● Exercise details
Please rewrite the records from the line containing "You are a GUI" through the end of the records, replacing "screenshot" with "screen capture" and keeping everything else unchanged. Return only those lines, without the pictures.

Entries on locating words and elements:
begin

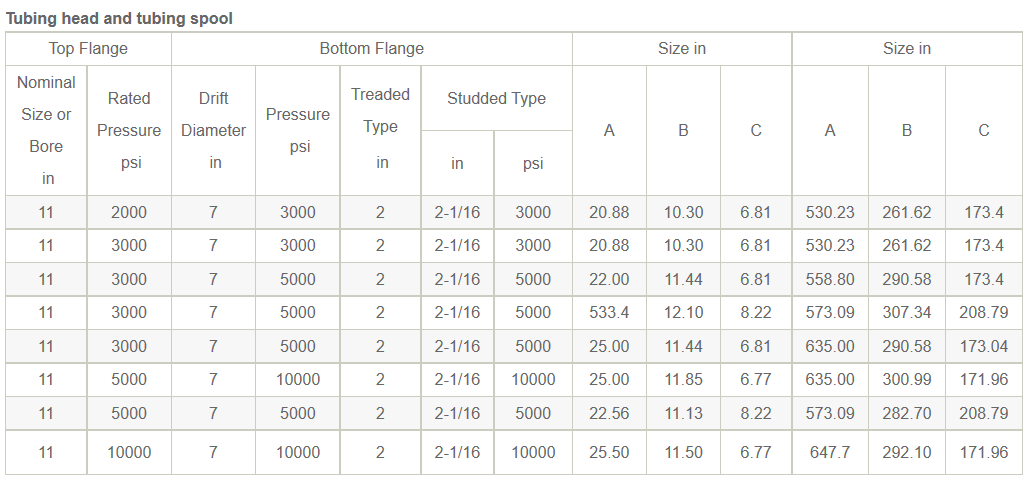The height and width of the screenshot is (491, 1034).
Task: Select the 'Rated Pressure psi' header
Action: coord(129,130)
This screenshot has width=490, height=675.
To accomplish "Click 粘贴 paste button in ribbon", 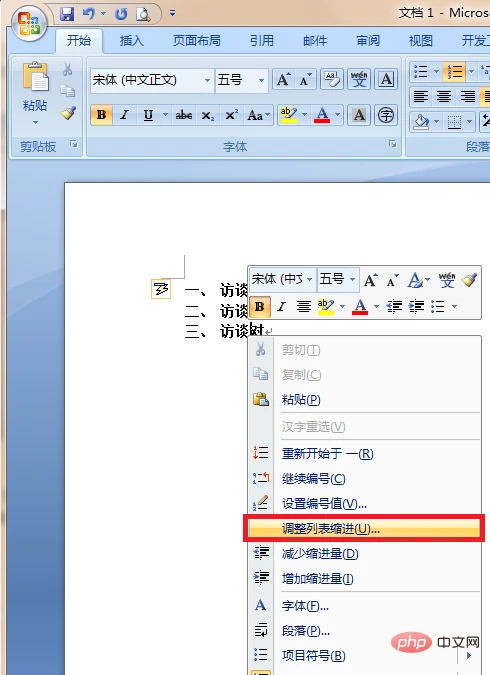I will (x=34, y=92).
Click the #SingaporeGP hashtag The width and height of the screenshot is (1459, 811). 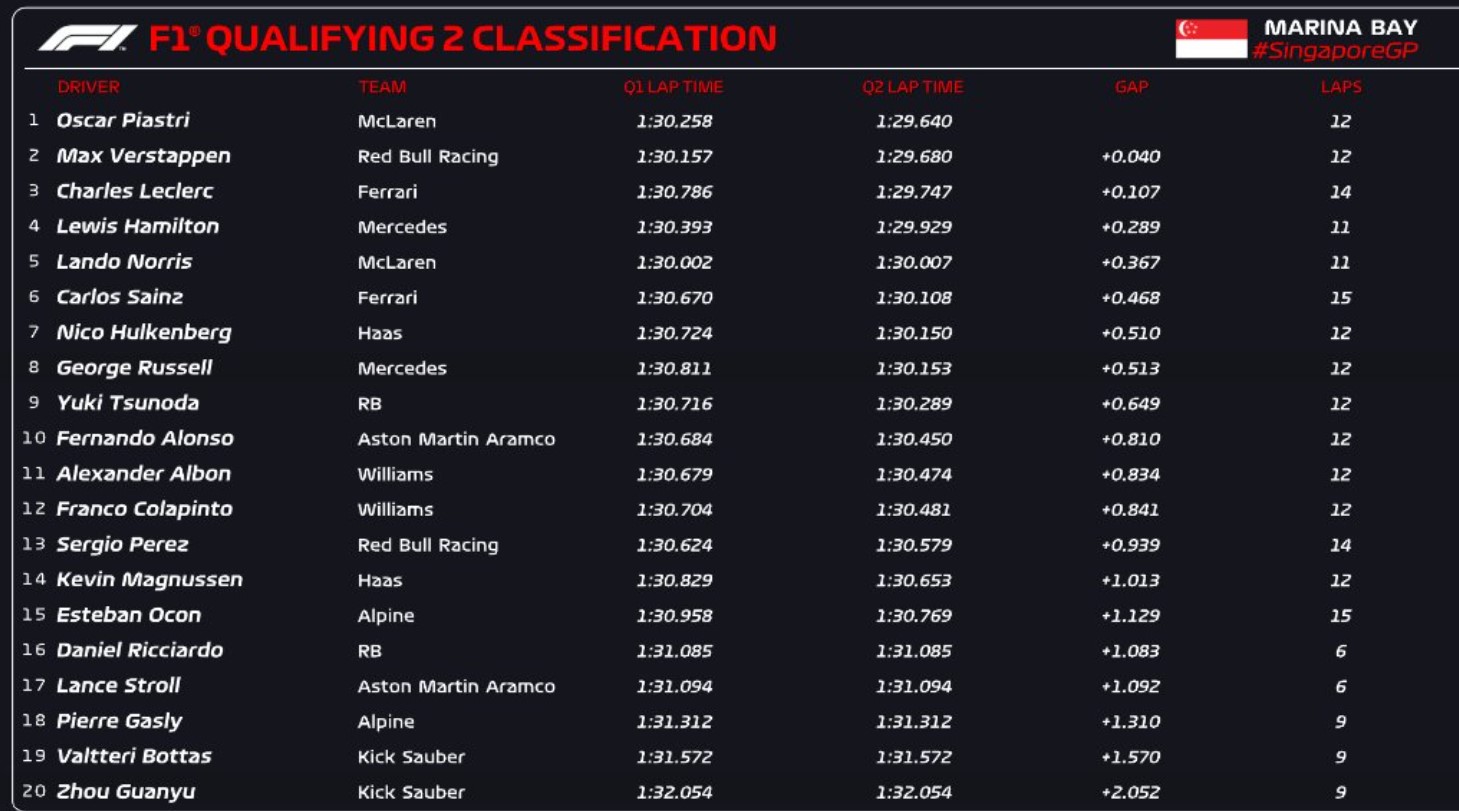tap(1334, 51)
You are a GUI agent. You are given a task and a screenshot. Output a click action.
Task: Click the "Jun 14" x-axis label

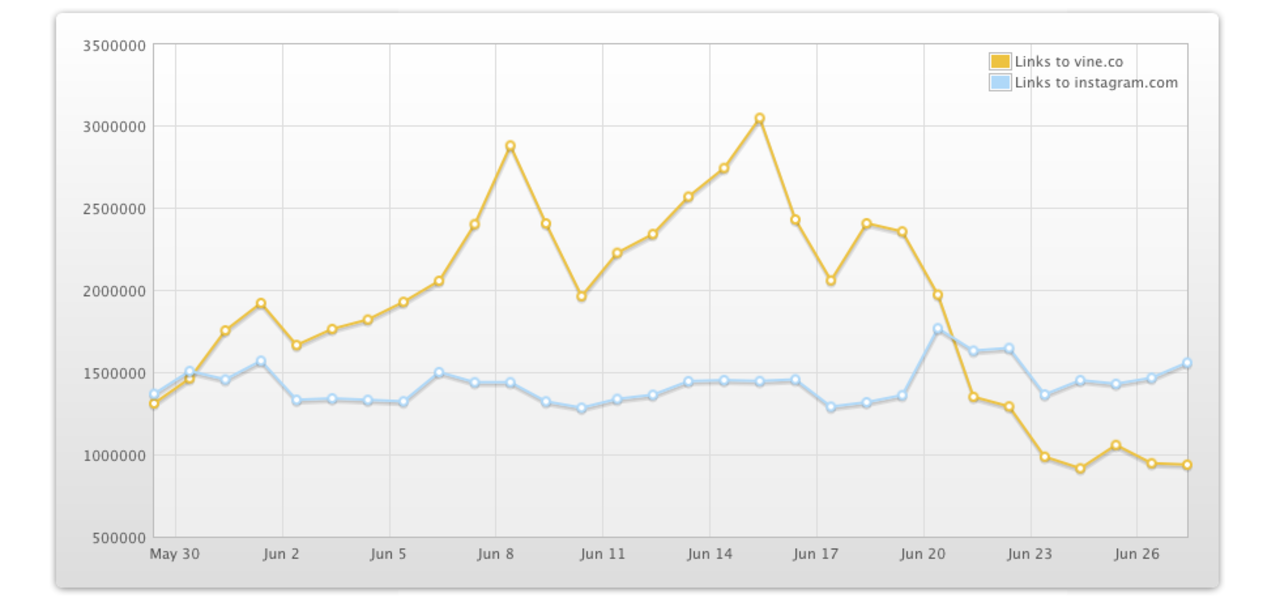point(709,554)
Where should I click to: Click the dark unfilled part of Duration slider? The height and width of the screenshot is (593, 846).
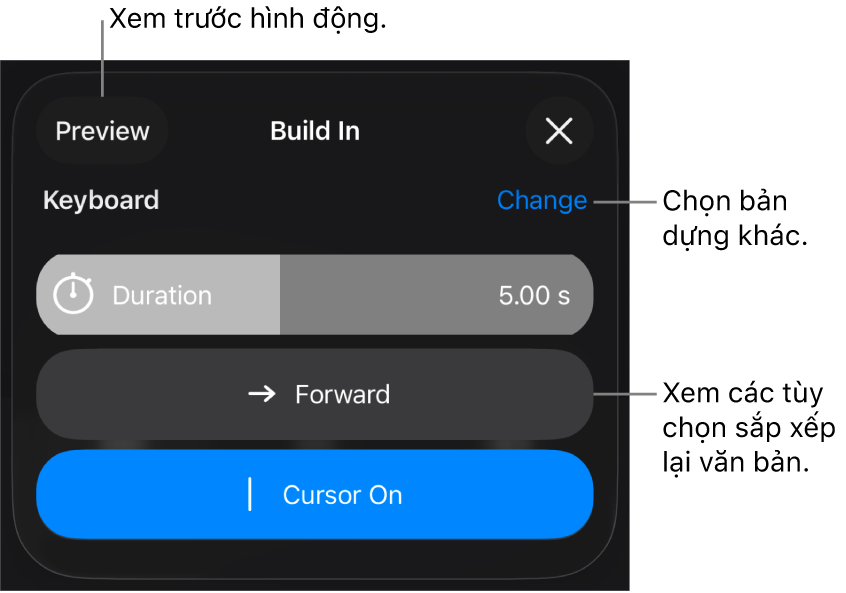click(x=400, y=295)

end

● Exercise result
You are a GUI agent. You are given a task and a screen capture. Output a click action.
Task: Click the "Jun 14" x-axis label

point(709,554)
Where should I click to: Click the dark unfilled part of Duration slider? The height and width of the screen capture is (593, 846).
click(x=400, y=295)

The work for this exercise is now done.